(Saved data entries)
::::

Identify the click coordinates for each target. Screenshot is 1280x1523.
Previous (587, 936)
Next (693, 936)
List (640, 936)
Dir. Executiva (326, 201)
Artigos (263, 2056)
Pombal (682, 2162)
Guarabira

::::

## DIRECTIONS
A verbatim transcription is required of the lines from the one with "Previous (587, 936)" through the final line of the entries above, and of nothing else.

## RESPONSE BELOW
Previous (587, 936)
Next (693, 936)
List (640, 936)
Dir. Executiva (326, 201)
Artigos (263, 2056)
Pombal (682, 2162)
Guarabira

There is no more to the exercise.